YOUR INSTRUCTIONS:
Beginning with the line that contains "1568x653 pixels. Task: Click", repeat each line exactly through the end of the listing below. Pictures stay out.

MATERIAL TO PROCESS:

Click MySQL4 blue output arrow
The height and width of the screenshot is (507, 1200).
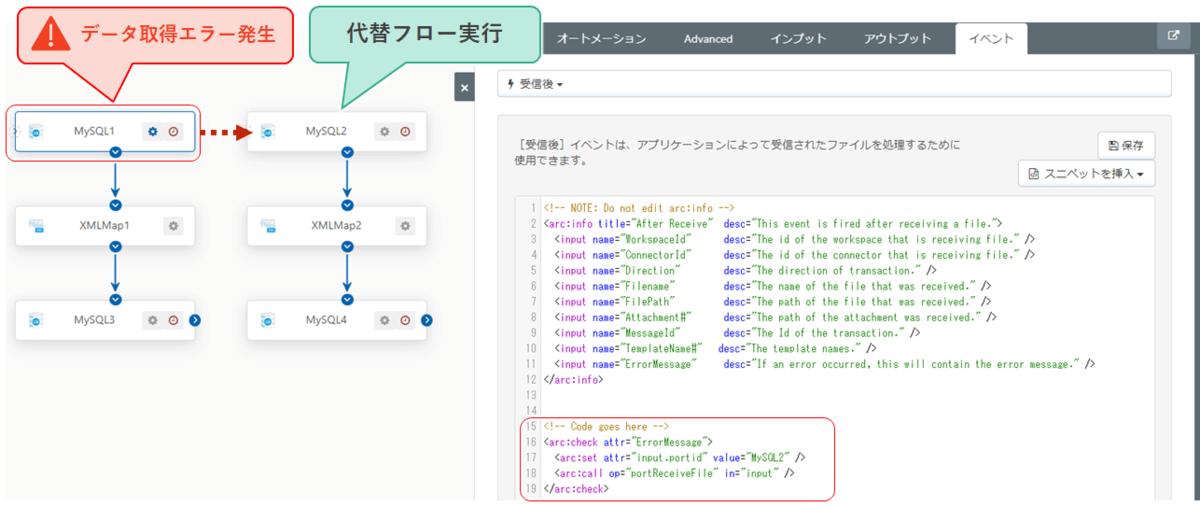(x=427, y=320)
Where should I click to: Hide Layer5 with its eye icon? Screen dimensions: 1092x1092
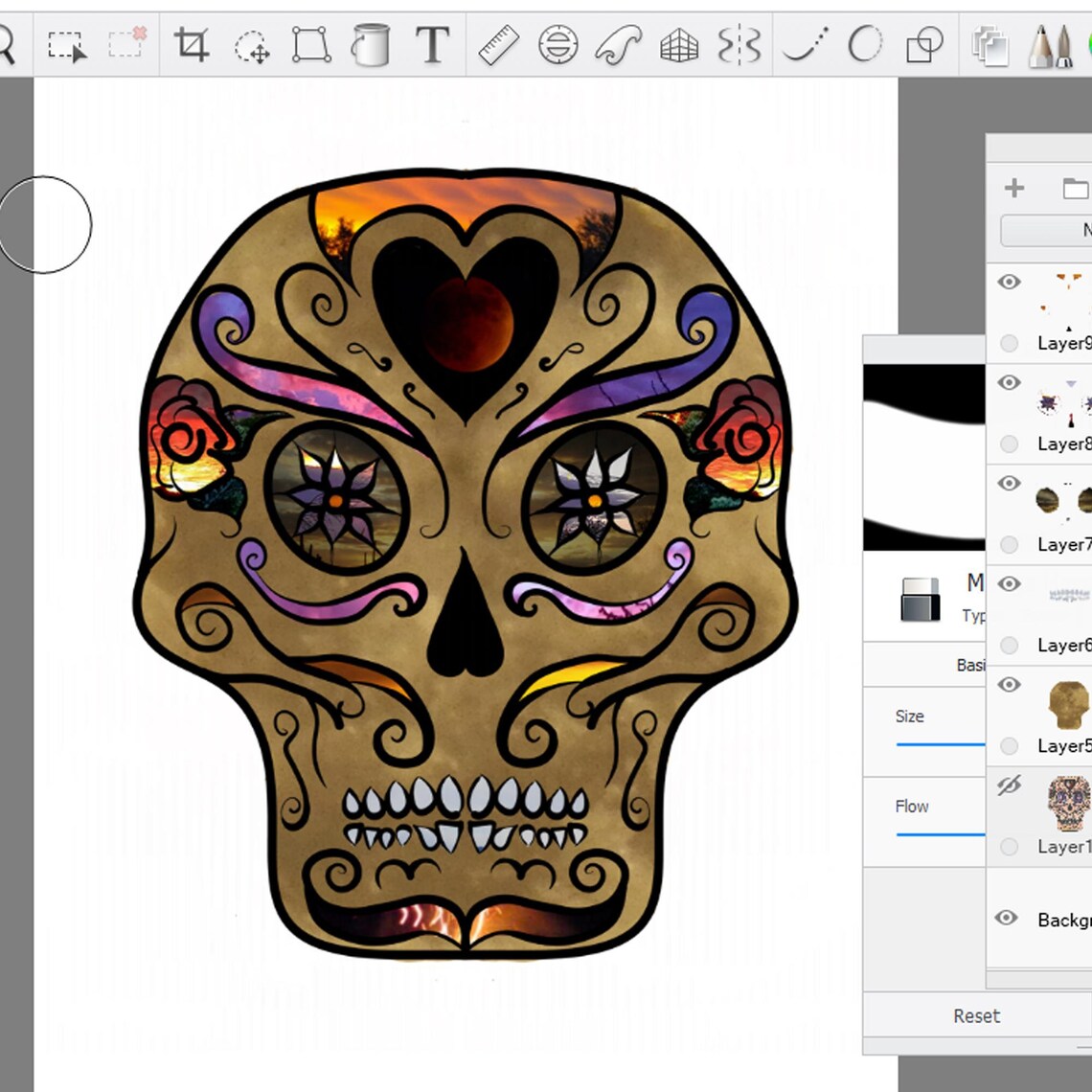pyautogui.click(x=1009, y=684)
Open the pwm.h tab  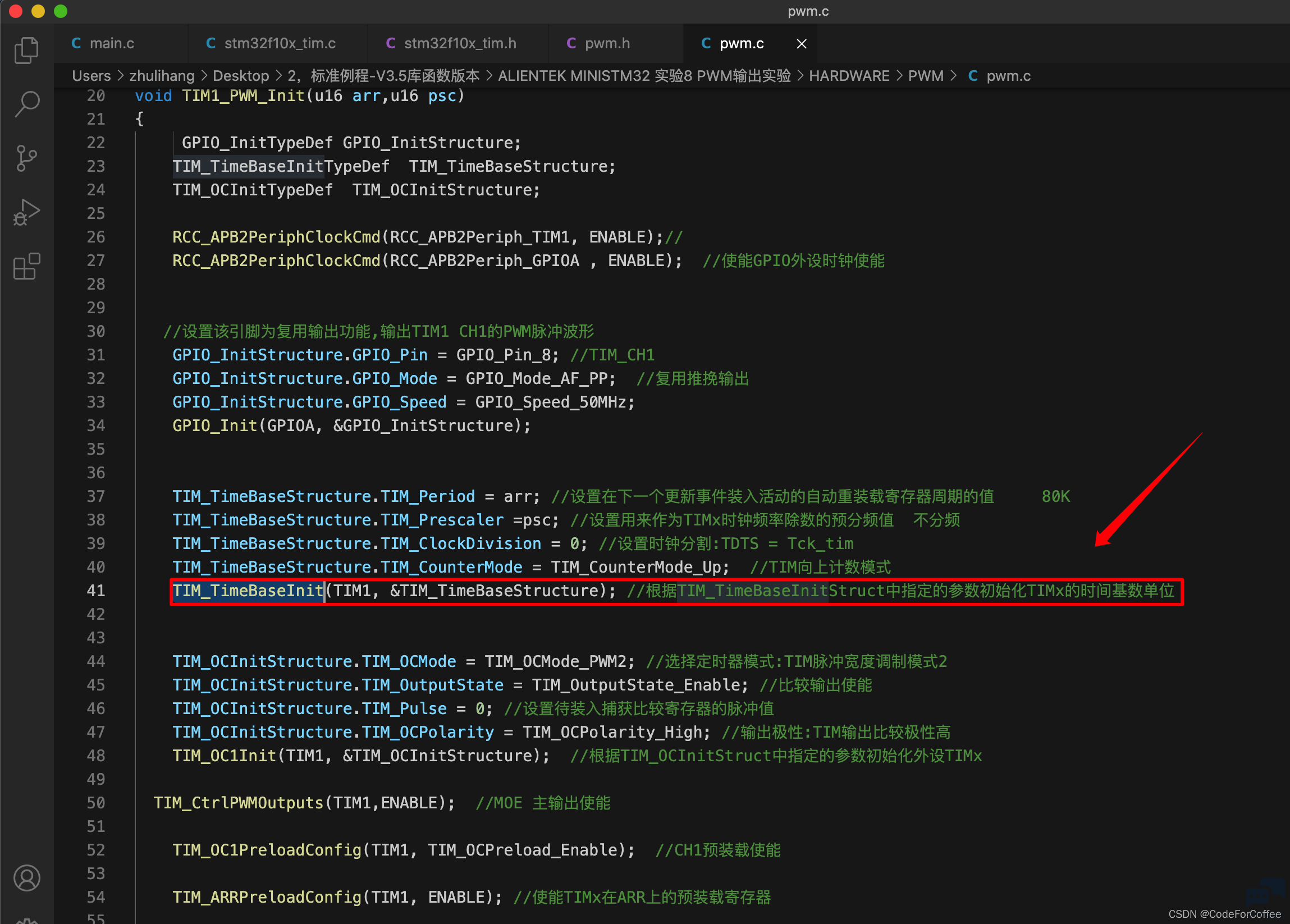click(x=607, y=43)
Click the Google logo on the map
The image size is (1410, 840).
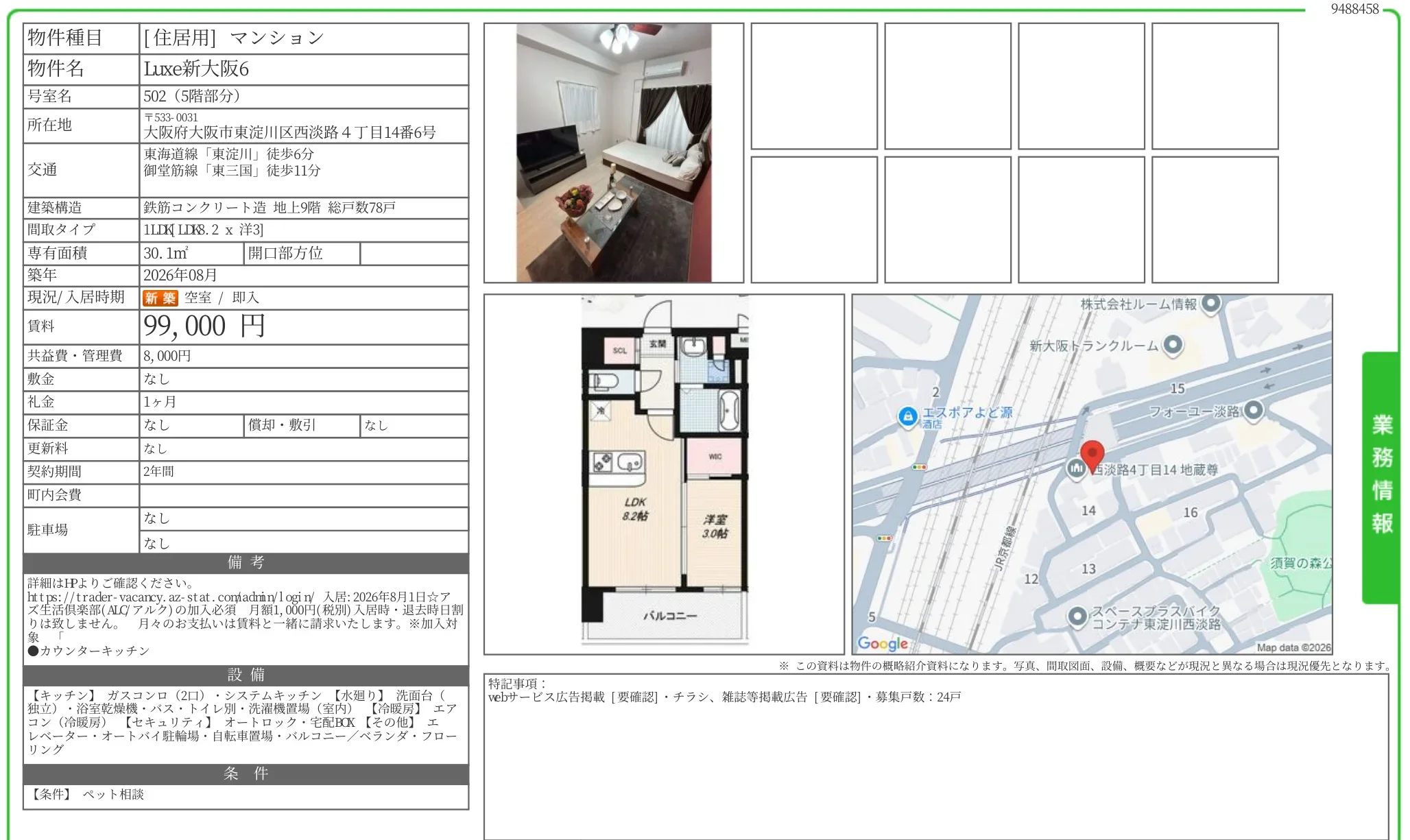883,643
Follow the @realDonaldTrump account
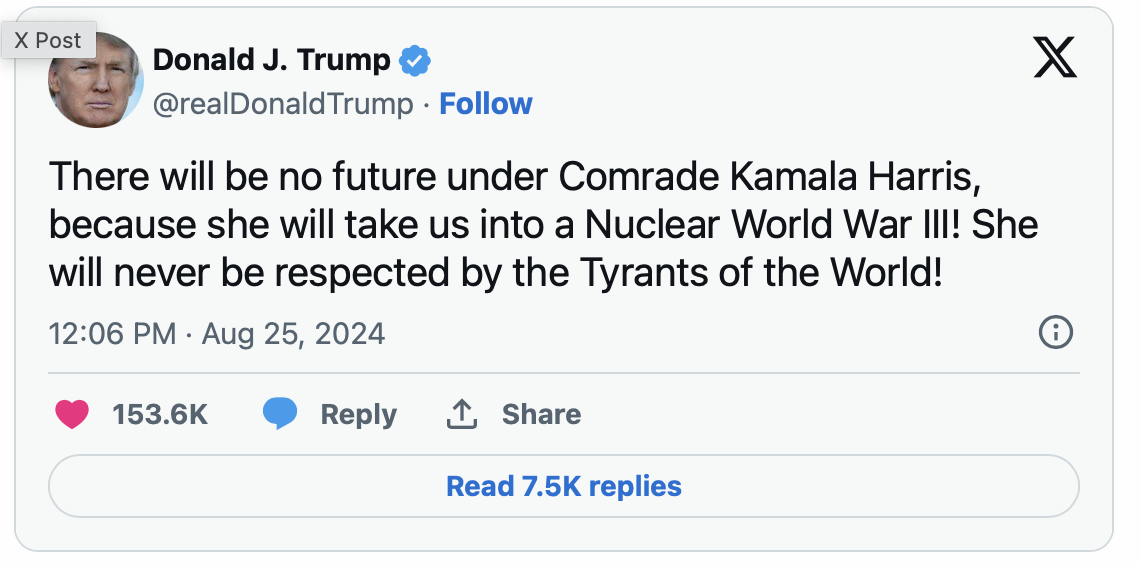 click(486, 104)
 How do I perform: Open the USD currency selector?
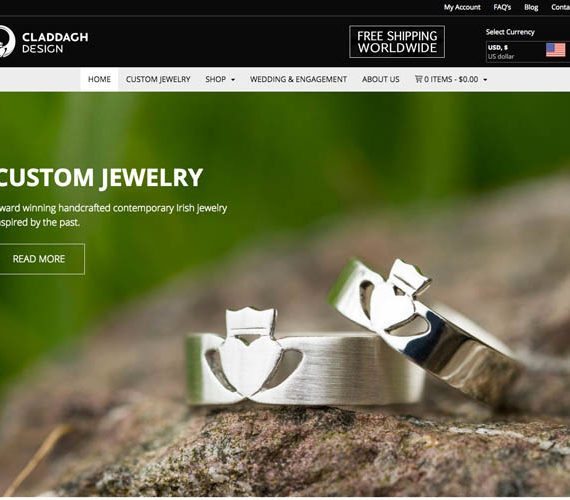[x=528, y=52]
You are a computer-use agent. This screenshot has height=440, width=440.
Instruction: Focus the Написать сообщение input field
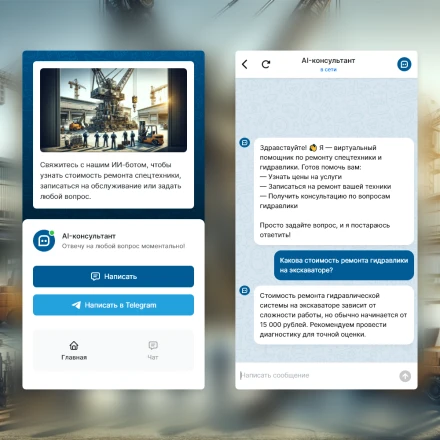point(317,376)
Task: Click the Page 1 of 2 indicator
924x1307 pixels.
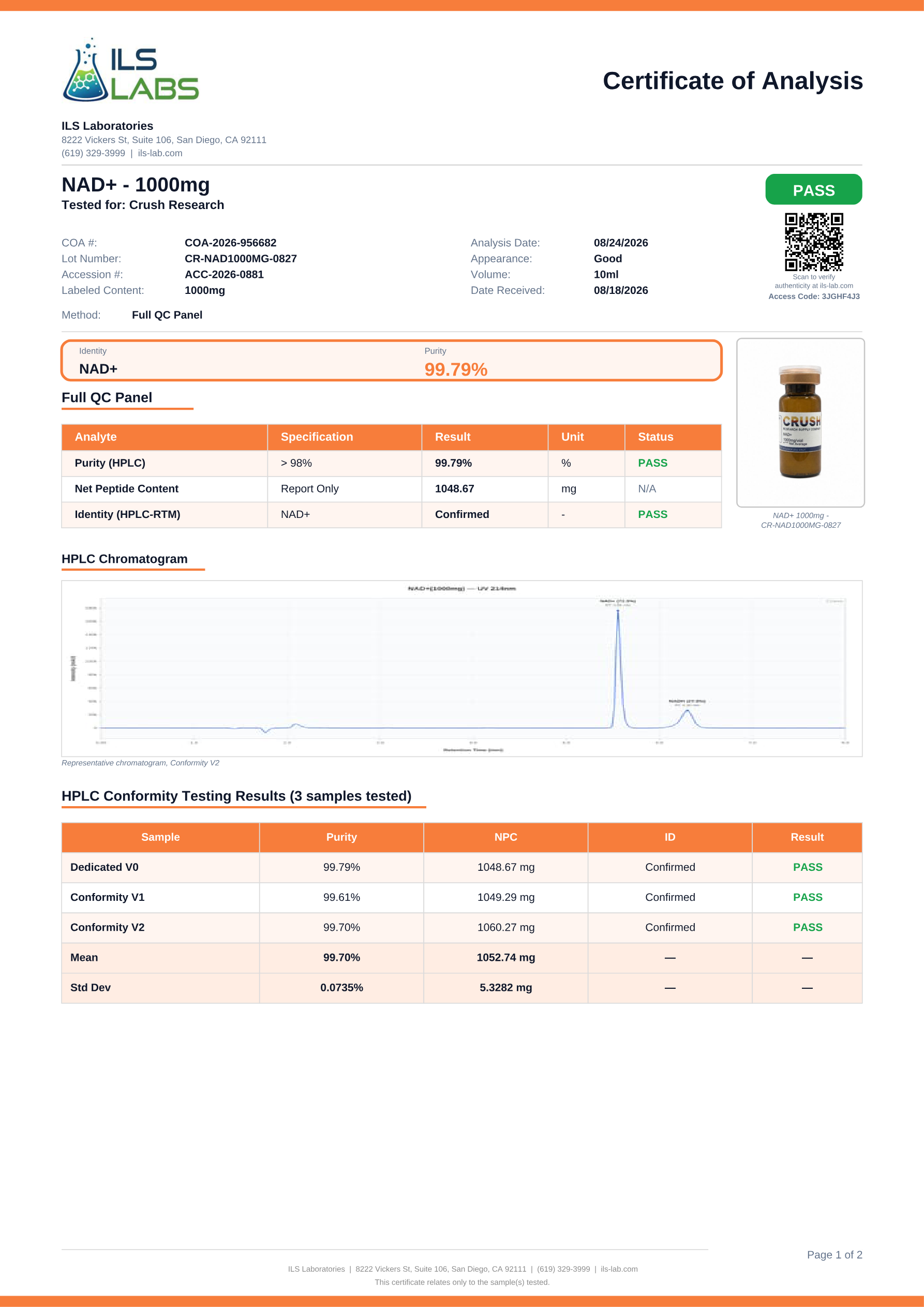Action: pos(834,1255)
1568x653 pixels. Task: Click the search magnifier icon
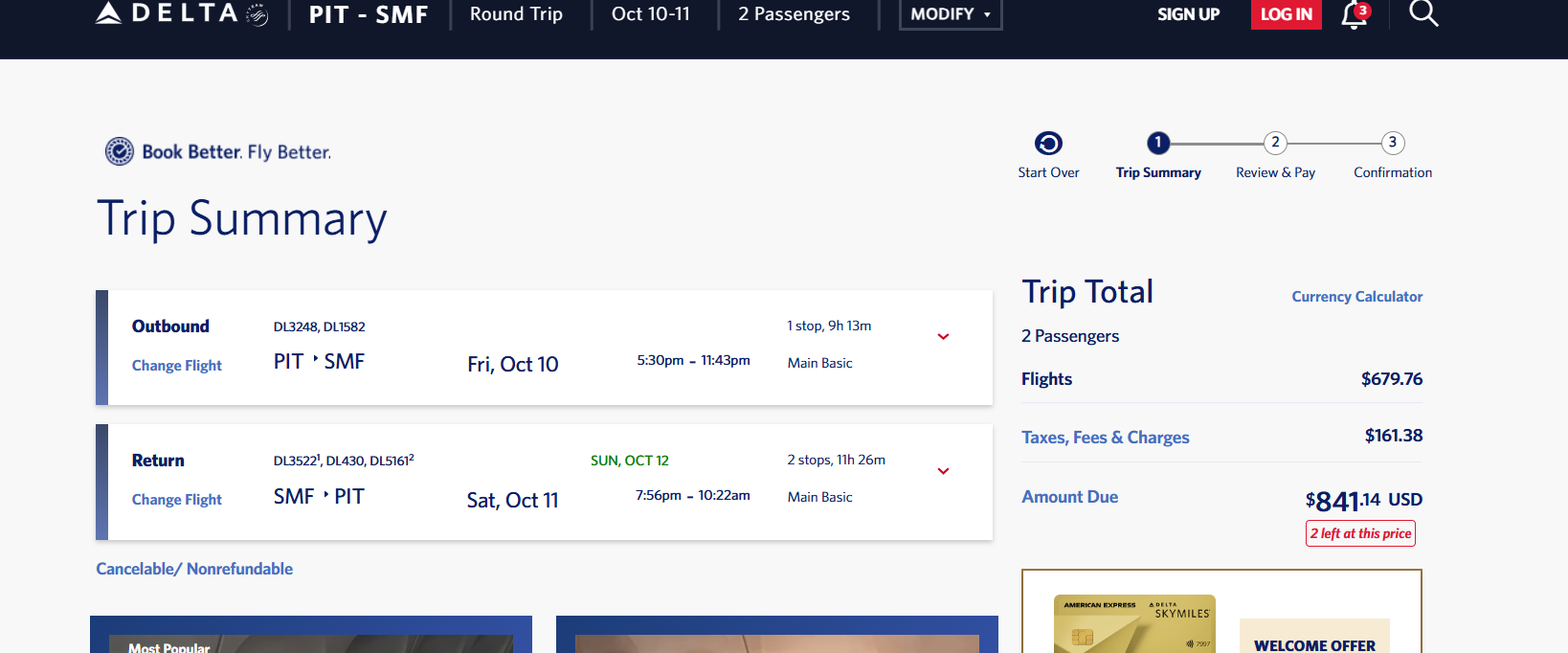1423,13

RESULT OF THE EXERCISE:
1568x653 pixels. Task: Click the search magnifier icon
1423,13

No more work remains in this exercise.